#### [What you are asked to do]
Copy the lines word for word. Begin at the line that contains "Tesis y Disertaciones [link] (106, 255)" and end with the final line of the data.

Saved data entries:
····················

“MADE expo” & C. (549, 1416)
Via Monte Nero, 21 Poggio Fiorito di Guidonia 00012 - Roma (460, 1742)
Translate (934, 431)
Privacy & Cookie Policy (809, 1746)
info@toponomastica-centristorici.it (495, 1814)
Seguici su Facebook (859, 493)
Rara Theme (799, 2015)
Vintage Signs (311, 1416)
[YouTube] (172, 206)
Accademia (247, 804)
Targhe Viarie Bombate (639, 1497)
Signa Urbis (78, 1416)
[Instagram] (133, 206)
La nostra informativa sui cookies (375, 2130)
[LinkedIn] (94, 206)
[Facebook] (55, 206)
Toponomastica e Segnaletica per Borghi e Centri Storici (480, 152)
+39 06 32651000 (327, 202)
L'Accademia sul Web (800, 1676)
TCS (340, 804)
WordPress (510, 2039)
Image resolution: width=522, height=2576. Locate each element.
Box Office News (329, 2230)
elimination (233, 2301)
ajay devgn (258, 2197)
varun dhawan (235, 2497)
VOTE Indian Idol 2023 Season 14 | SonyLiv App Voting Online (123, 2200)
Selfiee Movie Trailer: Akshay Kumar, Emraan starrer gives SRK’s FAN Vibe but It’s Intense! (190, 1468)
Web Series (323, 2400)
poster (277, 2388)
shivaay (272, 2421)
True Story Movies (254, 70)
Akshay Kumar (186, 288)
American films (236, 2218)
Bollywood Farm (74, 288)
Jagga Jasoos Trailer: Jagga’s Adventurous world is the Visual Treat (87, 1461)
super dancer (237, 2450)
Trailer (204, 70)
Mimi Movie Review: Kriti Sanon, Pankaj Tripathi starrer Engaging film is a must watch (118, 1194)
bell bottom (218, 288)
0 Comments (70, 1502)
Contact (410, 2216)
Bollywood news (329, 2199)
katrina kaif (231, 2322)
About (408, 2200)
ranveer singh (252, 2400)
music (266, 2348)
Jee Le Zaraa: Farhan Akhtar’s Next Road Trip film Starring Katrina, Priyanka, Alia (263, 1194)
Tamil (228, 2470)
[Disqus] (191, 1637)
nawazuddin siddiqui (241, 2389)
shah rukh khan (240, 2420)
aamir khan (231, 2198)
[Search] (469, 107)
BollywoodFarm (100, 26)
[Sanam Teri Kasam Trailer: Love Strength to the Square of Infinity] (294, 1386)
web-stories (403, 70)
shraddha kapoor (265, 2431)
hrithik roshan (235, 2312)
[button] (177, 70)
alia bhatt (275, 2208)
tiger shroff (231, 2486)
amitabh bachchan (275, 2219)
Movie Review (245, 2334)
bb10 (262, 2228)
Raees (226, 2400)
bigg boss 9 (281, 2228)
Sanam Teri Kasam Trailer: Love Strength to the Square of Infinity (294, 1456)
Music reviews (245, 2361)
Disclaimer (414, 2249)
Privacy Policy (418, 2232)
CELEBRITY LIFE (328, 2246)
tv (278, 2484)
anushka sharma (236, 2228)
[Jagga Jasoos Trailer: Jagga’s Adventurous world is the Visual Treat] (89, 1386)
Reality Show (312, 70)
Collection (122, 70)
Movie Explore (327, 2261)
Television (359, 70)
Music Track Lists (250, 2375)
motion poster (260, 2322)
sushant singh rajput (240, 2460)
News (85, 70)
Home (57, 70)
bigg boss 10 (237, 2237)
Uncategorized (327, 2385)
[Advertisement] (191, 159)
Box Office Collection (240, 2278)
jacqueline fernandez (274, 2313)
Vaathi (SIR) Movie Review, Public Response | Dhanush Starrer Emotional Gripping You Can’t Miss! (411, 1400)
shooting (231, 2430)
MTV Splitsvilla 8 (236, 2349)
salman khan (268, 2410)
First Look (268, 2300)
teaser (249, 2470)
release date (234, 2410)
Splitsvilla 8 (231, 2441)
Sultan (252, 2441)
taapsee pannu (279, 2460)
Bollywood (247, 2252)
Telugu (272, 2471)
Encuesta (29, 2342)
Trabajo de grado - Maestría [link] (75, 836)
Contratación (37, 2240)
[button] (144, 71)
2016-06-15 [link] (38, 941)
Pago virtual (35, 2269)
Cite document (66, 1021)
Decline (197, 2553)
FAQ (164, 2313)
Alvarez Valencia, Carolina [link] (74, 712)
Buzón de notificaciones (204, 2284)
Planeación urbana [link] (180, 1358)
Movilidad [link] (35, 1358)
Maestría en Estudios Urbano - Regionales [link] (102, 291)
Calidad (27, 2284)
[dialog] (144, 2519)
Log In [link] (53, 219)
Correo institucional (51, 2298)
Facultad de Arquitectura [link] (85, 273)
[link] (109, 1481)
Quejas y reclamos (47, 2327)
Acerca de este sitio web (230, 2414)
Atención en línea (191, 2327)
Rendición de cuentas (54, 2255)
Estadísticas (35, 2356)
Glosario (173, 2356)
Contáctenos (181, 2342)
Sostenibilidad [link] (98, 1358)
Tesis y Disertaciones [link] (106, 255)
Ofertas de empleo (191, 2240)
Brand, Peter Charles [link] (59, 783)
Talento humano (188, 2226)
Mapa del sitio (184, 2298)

····················

#### [Solution]
Tesis y Disertaciones [link] (106, 255)
Ofertas de empleo (191, 2240)
Brand, Peter Charles [link] (59, 783)
Talento humano (188, 2226)
Mapa del sitio (184, 2298)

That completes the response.